Female sex workers face a higher risk of contracting sexually transmitted infections, therefore, they require access to reproductive health information. This is the first scoping literature review on communication strategies for delivering sexual and reproductive health information and services to improve health outcomes for female sex workers. The strategies analyzed consisted of information and communication technology, mobile health, community mobilization, and community engagement. Searches were conducted in June of 2023 from the following databases: PubMed, OVID, and Web of Science.

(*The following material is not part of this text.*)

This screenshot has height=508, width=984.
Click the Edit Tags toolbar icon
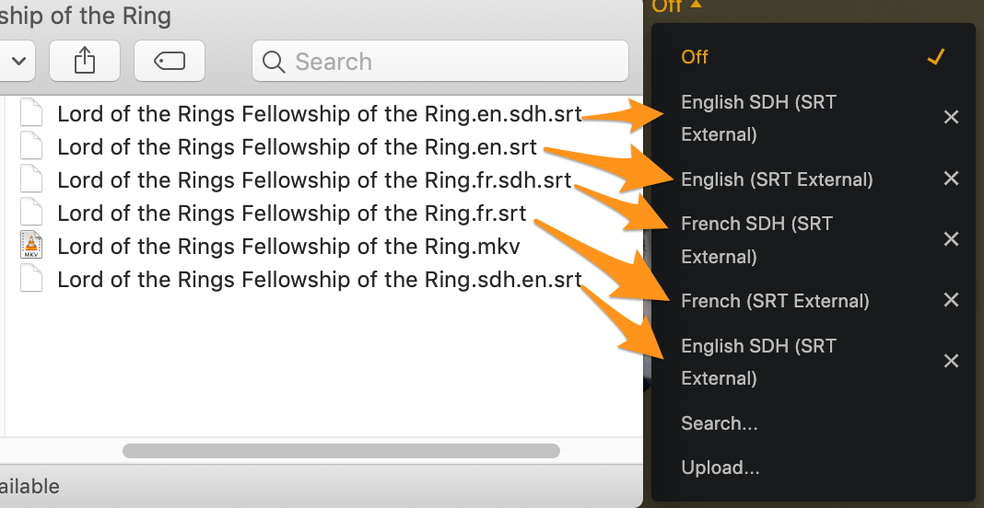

Eligibility criteria included a focus on female sex workers, sexual and reproductive health outcomes, peer-reviewed articles including experimental and observational studies, and published in English between January 2018 and June 2023. The initial search identified 333 papers of which 21 met the eligibility criteria. A data extract table was used to obtain key information from the articles which were synthesized into themes. Mobile health (mhealth), particularly short messaging service (SMS), can enhance public health programming but must be implemented carefully to avoid reinforcing existing socioeconomic and cultural barriers. Community engagement, empowerment, and support-through participatory design, peer education, and leadership-are essential for effective program development. Communication strategies, including interpersonal exchanges, community involvement, and information and communications technologies (ICT) use, are key to holistic public health efforts. Further research can expand upon these findings by encompassing different sexual and reproductive outcomes and investigating possible risks associated with communication using ICTs.